Last week, I mentioned that I was late for my appointment with the students to go book shopping because of my pet emergency. I thought this week might be timely to explain a bit about my version of this practice, especially since many people are currently in a "shopping mood" as Christmas nears.
I've been taking my students shopping with me since 1998. Back then, I arranged a field trip to the now-defunct Children's Book Store for entire classes, including their teachers. At my two most recent schools (including the one I am currently at), I bring a small handful of students with me to the GTA Resource Fair, which I learned from James Saunders of Saunders Book Company is the biggest vendor fair in Canada, and quite possibly in North America! The GTA Resource Fair assembles nearly thirty different book vendors all in one place in the Queen Elizabeth Building at the Canadian National Exhibition grounds. I choose these students from my student Library Helpers. This is one of the biggest perks about being a Library Helper and rewards them for all their time spent shelving books. My Library Assistant president and vice-president help with the selection - we try to choose students who have never missed a scheduled duty and we try to invite a range of grades. (My library assistants are in grades 4 through 8.) I know that my union frowns on teachers driving students around but I still transport the students in my car. Taking a cab would be too expensive and using public transit would take too long.
Before we go to the Resource Fair, I sit down with the students accompanying me and we go over the board's Selection Criteria for choosing books. We also discuss our library's specific needs, such as student requests and areas of the curriculum that need more materials.
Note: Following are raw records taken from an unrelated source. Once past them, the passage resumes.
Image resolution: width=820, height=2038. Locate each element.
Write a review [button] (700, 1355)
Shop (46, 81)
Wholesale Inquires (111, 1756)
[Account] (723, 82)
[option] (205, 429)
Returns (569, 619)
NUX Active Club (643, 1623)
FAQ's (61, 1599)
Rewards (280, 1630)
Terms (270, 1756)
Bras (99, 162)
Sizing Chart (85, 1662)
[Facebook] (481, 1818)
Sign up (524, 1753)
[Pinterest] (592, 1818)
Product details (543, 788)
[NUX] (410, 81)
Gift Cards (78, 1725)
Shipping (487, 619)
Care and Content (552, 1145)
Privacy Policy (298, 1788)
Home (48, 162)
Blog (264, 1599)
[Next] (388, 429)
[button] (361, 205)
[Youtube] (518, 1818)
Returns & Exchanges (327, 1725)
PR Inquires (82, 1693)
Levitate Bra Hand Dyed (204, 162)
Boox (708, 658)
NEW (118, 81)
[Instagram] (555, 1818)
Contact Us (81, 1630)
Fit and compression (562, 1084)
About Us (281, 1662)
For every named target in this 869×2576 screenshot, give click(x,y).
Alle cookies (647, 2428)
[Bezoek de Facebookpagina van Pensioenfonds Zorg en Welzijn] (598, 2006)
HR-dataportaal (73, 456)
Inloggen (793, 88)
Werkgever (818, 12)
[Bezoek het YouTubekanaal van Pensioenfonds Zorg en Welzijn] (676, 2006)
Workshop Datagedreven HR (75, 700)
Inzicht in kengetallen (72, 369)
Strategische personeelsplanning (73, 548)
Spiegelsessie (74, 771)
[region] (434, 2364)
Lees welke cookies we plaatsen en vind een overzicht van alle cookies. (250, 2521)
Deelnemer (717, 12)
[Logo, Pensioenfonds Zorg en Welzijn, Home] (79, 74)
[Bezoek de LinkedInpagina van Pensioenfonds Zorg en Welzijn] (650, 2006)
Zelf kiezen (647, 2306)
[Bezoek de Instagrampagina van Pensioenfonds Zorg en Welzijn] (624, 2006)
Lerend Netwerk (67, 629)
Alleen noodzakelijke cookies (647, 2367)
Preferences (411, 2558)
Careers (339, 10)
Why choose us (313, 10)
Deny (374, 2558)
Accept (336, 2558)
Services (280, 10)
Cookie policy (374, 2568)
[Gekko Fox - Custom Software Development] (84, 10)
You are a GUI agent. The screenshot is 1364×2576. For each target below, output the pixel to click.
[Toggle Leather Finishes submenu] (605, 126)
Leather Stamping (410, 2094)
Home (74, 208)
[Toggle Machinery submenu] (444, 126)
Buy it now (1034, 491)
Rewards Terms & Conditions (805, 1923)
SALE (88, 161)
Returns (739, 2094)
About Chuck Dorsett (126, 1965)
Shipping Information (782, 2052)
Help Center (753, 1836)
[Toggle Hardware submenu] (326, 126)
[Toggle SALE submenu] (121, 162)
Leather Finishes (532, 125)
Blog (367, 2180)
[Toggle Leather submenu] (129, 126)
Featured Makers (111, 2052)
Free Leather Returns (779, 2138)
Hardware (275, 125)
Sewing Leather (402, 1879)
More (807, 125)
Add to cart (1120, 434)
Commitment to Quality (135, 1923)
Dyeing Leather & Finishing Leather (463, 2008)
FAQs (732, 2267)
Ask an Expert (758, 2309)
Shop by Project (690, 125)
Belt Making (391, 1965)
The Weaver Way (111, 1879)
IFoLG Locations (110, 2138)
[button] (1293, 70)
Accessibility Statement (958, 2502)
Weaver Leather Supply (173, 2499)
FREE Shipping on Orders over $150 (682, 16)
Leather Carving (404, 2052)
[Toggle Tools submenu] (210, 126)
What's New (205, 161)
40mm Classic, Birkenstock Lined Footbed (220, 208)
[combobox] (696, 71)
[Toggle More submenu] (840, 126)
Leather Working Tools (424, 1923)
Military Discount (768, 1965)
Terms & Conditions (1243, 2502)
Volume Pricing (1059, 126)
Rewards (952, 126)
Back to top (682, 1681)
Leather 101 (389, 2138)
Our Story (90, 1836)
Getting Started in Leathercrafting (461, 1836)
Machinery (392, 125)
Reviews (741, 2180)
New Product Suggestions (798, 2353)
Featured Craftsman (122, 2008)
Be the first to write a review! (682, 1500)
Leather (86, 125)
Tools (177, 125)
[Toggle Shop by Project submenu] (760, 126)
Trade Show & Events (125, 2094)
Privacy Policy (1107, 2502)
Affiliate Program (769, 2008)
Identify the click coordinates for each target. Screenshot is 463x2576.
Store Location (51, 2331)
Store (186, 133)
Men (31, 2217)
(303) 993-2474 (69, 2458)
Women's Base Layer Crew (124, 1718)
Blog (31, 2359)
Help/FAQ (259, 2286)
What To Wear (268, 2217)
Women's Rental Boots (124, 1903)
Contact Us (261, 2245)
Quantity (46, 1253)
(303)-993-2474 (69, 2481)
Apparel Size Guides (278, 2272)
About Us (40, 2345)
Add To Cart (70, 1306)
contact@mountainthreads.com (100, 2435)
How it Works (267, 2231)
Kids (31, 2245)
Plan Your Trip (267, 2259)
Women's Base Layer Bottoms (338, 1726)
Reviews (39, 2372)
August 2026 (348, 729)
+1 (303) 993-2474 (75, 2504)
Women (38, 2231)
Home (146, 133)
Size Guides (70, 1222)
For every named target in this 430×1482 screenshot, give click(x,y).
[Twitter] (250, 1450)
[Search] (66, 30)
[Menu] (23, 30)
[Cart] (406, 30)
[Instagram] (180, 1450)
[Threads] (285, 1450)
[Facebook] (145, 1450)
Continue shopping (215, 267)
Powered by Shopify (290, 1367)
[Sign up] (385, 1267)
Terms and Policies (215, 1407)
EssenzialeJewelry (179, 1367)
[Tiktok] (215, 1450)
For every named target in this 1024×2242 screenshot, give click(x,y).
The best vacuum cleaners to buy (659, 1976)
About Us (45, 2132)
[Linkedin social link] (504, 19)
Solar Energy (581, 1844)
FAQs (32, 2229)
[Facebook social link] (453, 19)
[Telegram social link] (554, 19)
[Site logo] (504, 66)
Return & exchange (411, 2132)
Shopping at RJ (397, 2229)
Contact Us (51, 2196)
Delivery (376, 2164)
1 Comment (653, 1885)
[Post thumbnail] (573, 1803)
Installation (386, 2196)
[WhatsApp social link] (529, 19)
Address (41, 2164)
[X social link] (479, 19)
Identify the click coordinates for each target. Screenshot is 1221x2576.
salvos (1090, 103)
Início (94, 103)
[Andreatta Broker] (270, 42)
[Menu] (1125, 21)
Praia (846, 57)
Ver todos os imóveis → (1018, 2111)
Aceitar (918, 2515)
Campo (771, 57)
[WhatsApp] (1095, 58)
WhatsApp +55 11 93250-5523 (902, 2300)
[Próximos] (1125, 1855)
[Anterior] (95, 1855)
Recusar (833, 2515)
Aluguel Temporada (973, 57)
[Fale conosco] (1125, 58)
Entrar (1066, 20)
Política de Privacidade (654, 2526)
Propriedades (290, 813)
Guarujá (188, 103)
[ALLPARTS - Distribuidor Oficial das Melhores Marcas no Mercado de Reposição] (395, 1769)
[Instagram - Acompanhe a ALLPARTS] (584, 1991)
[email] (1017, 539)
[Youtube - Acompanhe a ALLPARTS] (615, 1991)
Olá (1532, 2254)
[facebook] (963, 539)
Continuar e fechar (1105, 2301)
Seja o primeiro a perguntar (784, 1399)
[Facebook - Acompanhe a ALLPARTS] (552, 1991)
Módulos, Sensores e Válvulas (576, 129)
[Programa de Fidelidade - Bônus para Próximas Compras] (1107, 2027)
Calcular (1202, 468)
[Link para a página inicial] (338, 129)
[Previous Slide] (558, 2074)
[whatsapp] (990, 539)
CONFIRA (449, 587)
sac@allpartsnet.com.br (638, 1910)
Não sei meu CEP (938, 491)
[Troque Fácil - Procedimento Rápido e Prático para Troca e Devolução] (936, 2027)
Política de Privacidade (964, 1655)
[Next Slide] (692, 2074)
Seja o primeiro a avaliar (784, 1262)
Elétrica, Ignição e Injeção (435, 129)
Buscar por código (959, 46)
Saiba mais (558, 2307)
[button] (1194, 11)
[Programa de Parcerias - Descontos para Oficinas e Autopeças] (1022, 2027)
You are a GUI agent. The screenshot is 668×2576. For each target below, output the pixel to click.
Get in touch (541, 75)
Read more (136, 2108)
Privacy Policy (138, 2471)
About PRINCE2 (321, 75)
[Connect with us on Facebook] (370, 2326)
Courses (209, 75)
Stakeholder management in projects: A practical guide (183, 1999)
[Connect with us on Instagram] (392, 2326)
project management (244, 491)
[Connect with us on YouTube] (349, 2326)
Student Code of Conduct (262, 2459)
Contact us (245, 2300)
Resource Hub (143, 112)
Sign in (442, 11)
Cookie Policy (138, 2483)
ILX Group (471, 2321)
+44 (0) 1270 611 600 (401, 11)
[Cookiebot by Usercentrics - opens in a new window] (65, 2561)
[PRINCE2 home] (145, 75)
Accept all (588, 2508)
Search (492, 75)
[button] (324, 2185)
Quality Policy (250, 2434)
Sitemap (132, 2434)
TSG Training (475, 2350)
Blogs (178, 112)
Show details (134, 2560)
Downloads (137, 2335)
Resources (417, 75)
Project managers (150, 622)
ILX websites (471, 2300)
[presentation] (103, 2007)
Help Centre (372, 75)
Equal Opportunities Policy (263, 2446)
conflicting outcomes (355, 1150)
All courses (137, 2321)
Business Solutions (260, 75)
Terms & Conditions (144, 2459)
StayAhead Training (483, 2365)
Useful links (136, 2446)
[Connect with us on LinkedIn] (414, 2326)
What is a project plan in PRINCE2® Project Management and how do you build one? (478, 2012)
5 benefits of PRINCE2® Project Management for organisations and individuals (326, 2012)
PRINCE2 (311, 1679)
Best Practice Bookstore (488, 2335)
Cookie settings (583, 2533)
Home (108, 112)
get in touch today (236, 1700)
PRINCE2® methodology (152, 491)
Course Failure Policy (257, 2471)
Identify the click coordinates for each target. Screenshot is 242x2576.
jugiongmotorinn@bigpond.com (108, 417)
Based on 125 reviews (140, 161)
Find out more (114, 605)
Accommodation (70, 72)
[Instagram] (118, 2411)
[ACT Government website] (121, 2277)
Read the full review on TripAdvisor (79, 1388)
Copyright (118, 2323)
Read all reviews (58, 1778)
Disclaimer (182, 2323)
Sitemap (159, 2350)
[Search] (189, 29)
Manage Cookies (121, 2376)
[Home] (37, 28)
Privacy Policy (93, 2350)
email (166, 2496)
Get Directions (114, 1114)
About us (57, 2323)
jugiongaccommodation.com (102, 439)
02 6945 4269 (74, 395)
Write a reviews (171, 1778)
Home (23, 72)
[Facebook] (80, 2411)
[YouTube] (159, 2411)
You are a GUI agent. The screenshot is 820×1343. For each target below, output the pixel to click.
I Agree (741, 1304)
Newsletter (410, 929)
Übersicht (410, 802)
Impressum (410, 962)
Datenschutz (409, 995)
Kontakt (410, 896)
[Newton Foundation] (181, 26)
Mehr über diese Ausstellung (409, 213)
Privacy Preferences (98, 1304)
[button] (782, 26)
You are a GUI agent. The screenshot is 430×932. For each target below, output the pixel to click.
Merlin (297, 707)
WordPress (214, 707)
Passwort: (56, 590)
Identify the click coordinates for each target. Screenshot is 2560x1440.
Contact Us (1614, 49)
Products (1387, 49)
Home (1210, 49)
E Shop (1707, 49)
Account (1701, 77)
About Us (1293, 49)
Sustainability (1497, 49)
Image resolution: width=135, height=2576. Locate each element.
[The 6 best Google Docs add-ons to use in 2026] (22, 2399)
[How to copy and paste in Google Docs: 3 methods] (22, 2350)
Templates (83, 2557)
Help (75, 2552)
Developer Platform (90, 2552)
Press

For our most recent visit, we needed to purchase more books on medieval times because my adult volunteers and I are in the middle of weeding our non-fiction section (we're working backwards and only in the 700s right now) and we purged many of the old and musty books on that particular topic.
Entering the large hall can be an intimidating and awe-inspiring sight. On the car ride down, when we aren't listening to the radio, I remind the students that the GTA Resource Fair is a media creation. All of the vendors are competing for our business. I advise them to carefully watch how vendors display their merchandise and the other tactics they use to attract customers. I remind them that many of the vendors offer the same titles and to compare prices between companies. We always take a quick overview tour of the different tables, describing the specialty focus the company may have (i.e. graphic novels, reference books) and then the students are free to travel in pairs or small groups to shop.
We bring walkie-talkies with us so that the students can contact me when they are ready to finalize their purchases. I double-check the items they select. Occasionally I ask for a brief summary of the book from them or ask them to persuade me why they believe we should buy a particular book. This is an authentic use for those skills we teach in school. I'm spending school funds and I want to be responsible.
My students have proven to be extremely responsible. The vendors now expect to see me with my students whenever I attend these fairs. They report to me that my students are polite, well-mannered and select the books very carefully. My students check inside the books to see if the reading level is appropriate. They consider the pros and cons of hard cover vs paper back editions. They compare prices and worry when they think they've gone over budget.
When I first started bringing my students to the GTA Resource Fair, I actually received some negative reactions from other teacher-librarians, who resented seeing children at what they considered to be an adult-only event. I encounter this attitude rarely now. In fact, I notice that other teacher-librarians have started bringing their students shopping. Both the students and the teacher-librarian benefit. The students have a say in the collection development. They use their critical thinking skills to choose the best books for our school library. The students know how much I pay for the books, which makes them much more careful when handling them. (Our most recent shopping trip cost $1800.) They are also the biggest promoters of the latest additions to the library; they tell their friends what was bought.
When we return, I display all the new books on tables in the library so teachers and students can see the newest books. Teachers will request titles. The only problem with this post-purchasing practice is that the students will incessantly ask/beg me to bar-code the new books as soon as I can and/or reserve them that special book they are dying to read. I still have teaching, yard duty, clubs, and other activities to do in the meantime but I try my best to make the books available. A large amount of books are ready today for borrowing. I hope they enjoy some of the great titles we've obtained and I look forward to continuing our shopping excursions with future library helpers.